No genoma sequenciado não encontraram a mutação que permite que a maior parte dos humanos modernos beba leite animal sem sofrer indigestão. Tal mutação apareceu há 10.000 anos e deve ter se propagado de maneira paulatina desde então. Toda essa informação permite aos autores do estudo identificar a garota como membro de algum grupo de caçadores-coletores que ainda não havia entrado na nova era do Neolítico europeu trazido por novos povoadores do leste e sudeste do continente. Mas o chiclete ainda tinha muito mais para contar.
“Também obtivemos DNA de micróbios bucais e vários patógenos humanos importantes”, diz Schroeder. No microbioma oral encontraram bactérias comensais benéficas, como a Neisseria subflava, mas também prejudiciais, como a Porphyromonas gingivalis e a Treponema denticola, o que indica que a mulher tinha uma séria periodontite, o que reforçaria o uso do chiclete como calmante. Além disso, a análise das marcas também permitiu identificar o rastro do vírus de Epstein-Barr, que ataca as células das glândulas salivares. Por último, os pesquisadores também encontraram genes que não eram humanos e bacterianos: uns eram de origem animal, os de um pato-real, e outros de procedência vegetal, mais concretamente avelãs. Deve ter sido o que a garota comeu pouco antes de mascar o chiclete de bétula.
Esse chiclete de 6.000 anos atrás não é primeiro encontrado nessa região do planeta. Em 2007, uma pesquisadora britânica encontrou na Finlândia uma amostra dessa resina de bétula com marcas de dentes humanos, mas à época não existia a tecnologia para analisar a presença de DNA humano.

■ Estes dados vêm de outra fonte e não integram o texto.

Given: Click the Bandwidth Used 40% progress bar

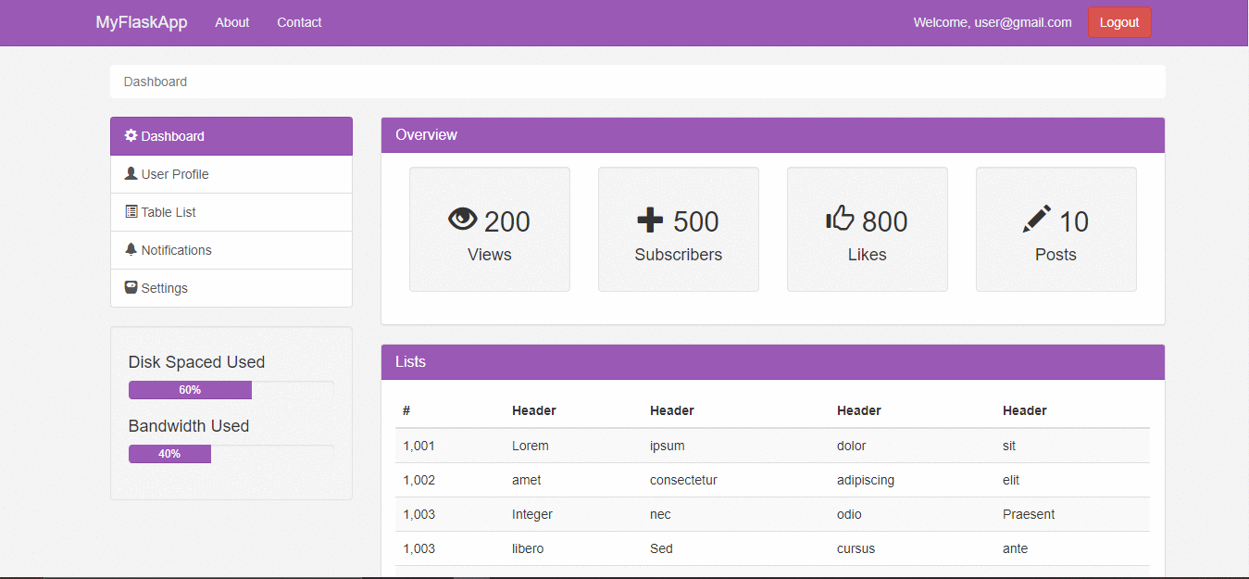Looking at the screenshot, I should click(x=169, y=453).
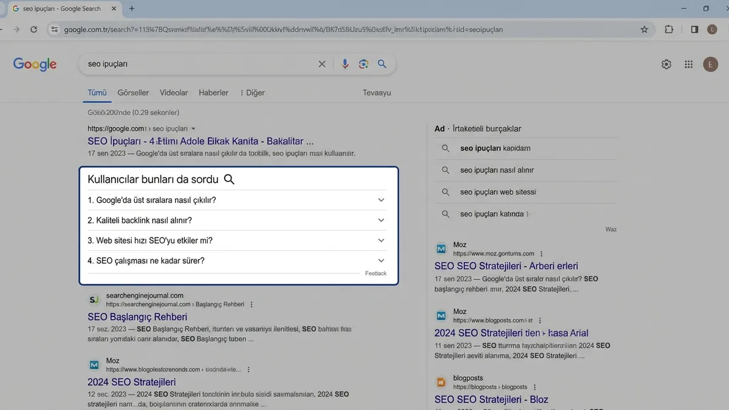Image resolution: width=729 pixels, height=410 pixels.
Task: Open the Google apps grid icon
Action: pos(688,64)
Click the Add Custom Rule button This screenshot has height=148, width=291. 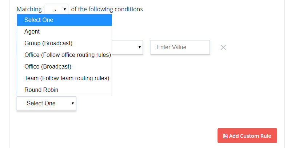click(x=247, y=136)
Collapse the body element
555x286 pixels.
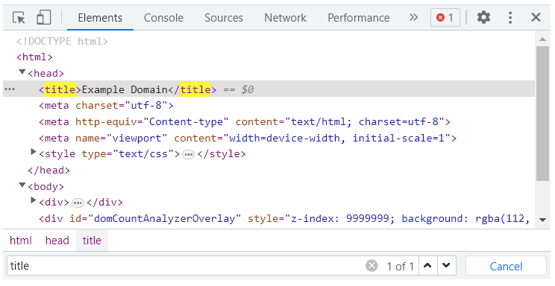[22, 185]
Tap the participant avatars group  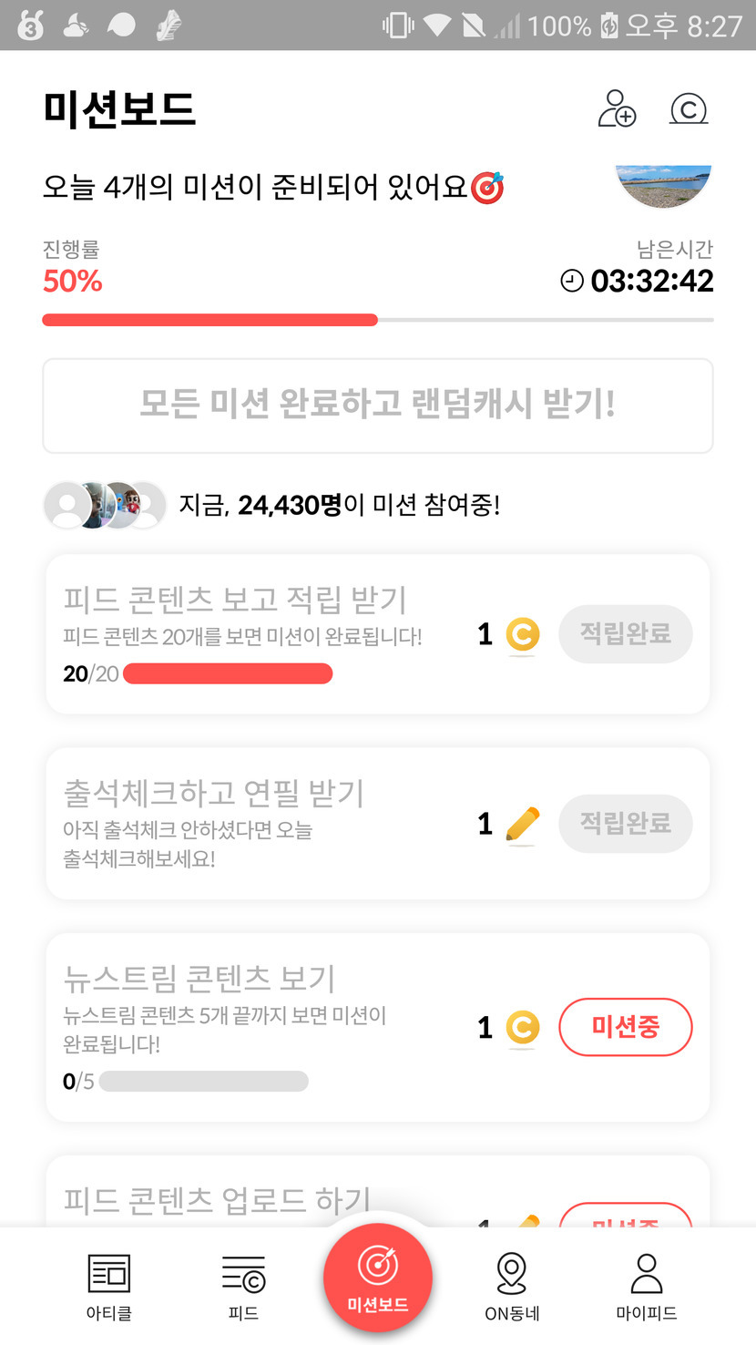[x=105, y=505]
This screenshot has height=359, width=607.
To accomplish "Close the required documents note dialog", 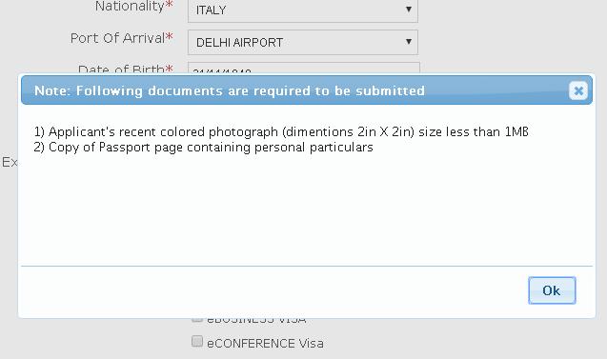I will (x=578, y=90).
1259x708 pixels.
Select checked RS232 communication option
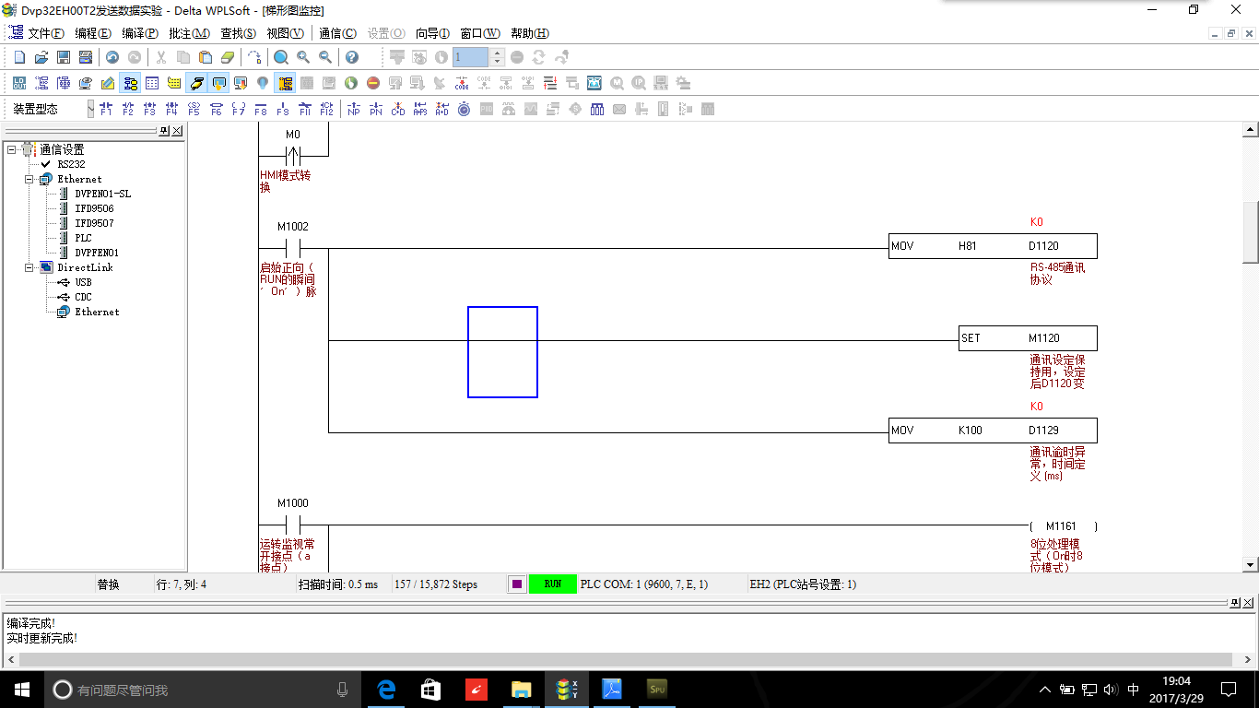[x=70, y=164]
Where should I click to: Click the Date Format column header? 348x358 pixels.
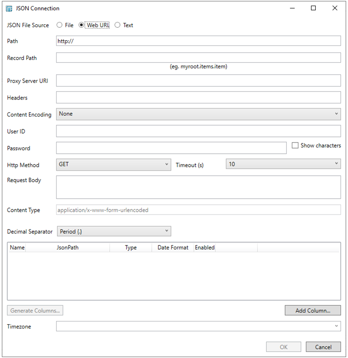[173, 248]
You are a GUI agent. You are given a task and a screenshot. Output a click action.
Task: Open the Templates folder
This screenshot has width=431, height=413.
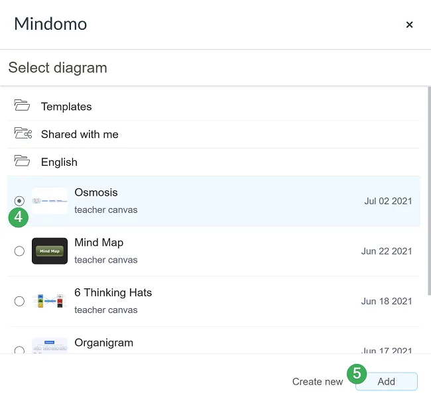66,107
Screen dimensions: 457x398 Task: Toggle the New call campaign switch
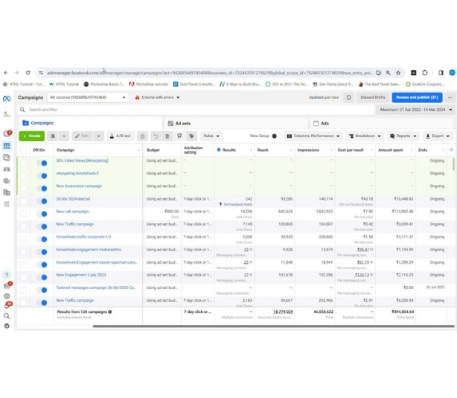coord(42,212)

Também foi encontrado por um grupo de pesquisadores suecos em três pedaços, cujo rastro genético pertencia a dois homens e uma mulher, em uma jazida arqueológica de Huseby-Klev, na costa oeste da Suécia, cujos resultados foram publicados em abril.
Tal concentração de chicletes com marcas humanas não parece extraordinária à pesquisadora da Universidade de Uppsala (Suécia) e principal autora da descoberta do primeiro semestre de 2019 Natalija Kashuba: “Até agora encontramos um total de 4 amostras de DNA, nosso trabalho com três amostras de chiclete (e 3 indivíduos) e essa da Dinamarca. Acho que simplesmente tem ocorrido tanto um interesse por parte da comunidade arqueológica como a disponibilidade de laboratórios de DNA antigo para realizar a análise dessas gomas de mascar pré-históricas. Foi uma combinação de amostras bem conservadas, curiosidade científica e, claro, um pouco de sorte”.